**Your objective**
Exactly as written, copy every line from the one containing "Toggle Ombryd tekst wrap text" through the end of the records, with the pictures left out.

(Saved data entries)
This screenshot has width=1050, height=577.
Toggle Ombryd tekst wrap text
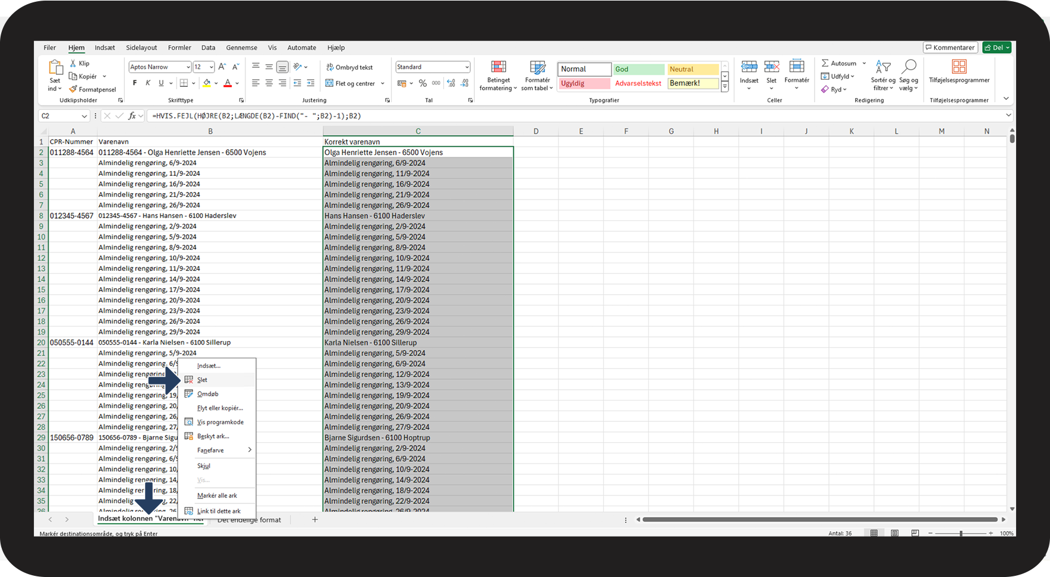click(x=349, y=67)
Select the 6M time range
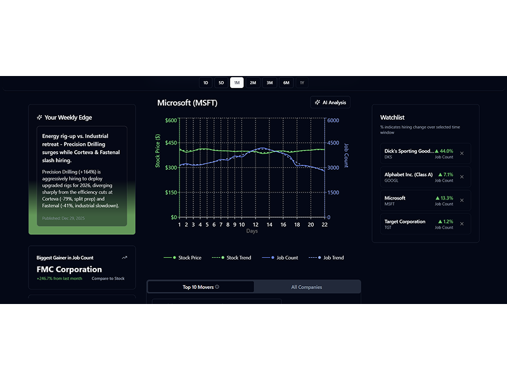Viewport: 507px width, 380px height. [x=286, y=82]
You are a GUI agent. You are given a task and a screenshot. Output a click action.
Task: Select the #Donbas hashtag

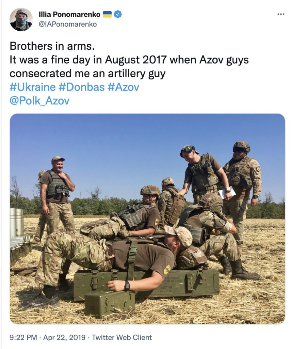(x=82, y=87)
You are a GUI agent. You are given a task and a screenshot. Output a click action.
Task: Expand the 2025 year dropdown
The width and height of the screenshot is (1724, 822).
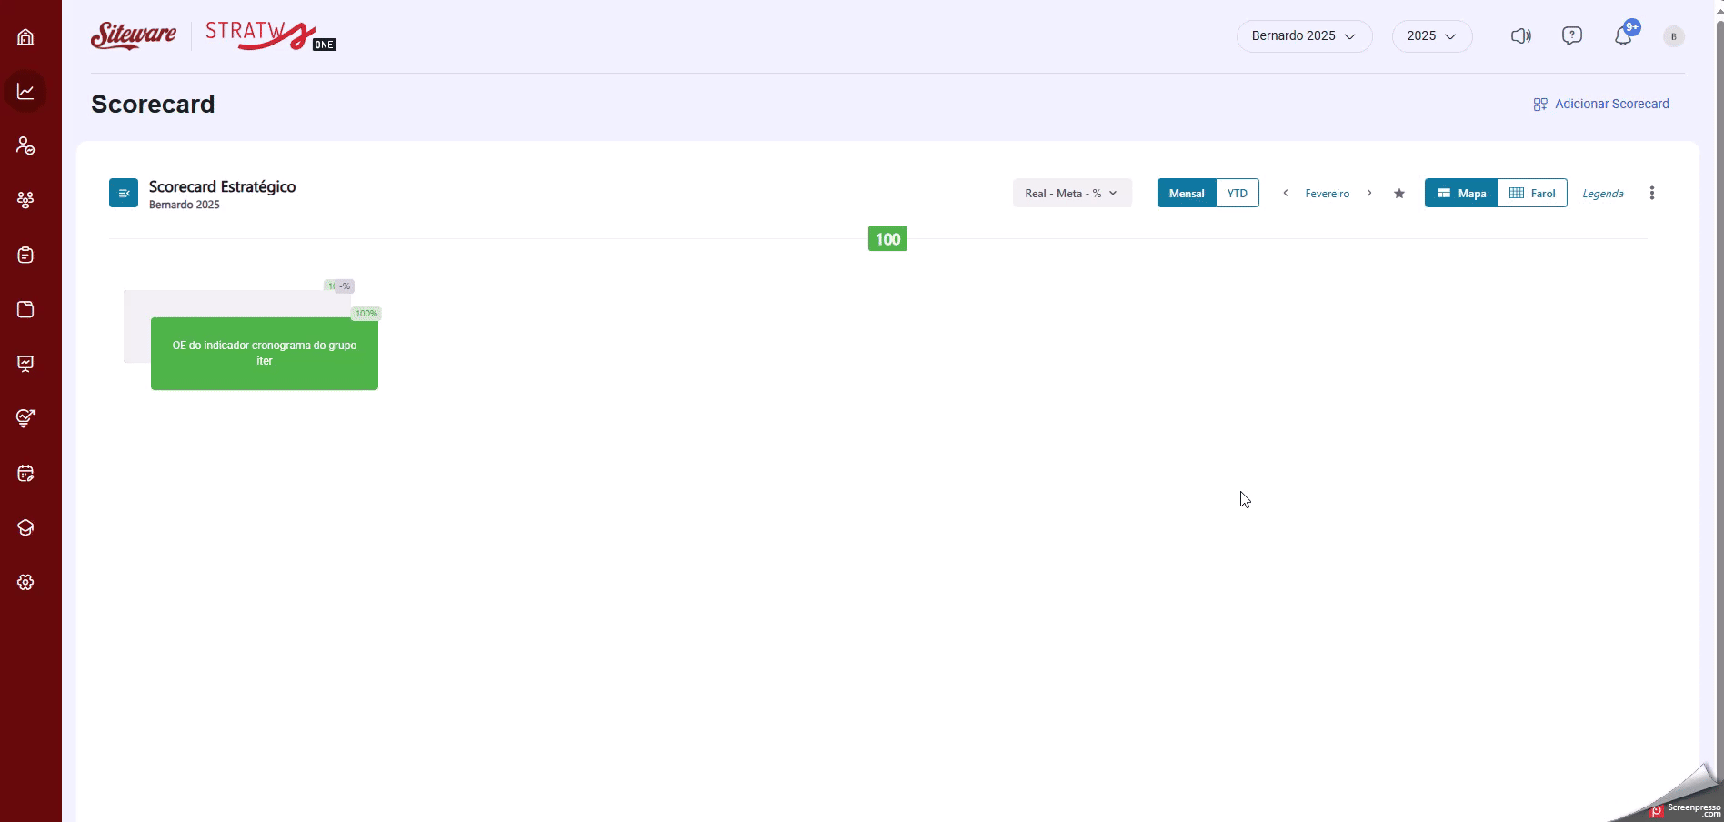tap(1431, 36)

**Solution**
Toggle Ombryd tekst wrap text
click(x=349, y=67)
Select the 6M time range
Viewport: 507px width, 380px height. [x=286, y=82]
You are a GUI agent. You are given a task and a screenshot. Output a click action.
Task: Select the #Donbas hashtag

(x=82, y=87)
You are a GUI agent. You are given a task and a screenshot. Output a click action.
Task: Expand the 2025 year dropdown
The width and height of the screenshot is (1724, 822).
tap(1431, 36)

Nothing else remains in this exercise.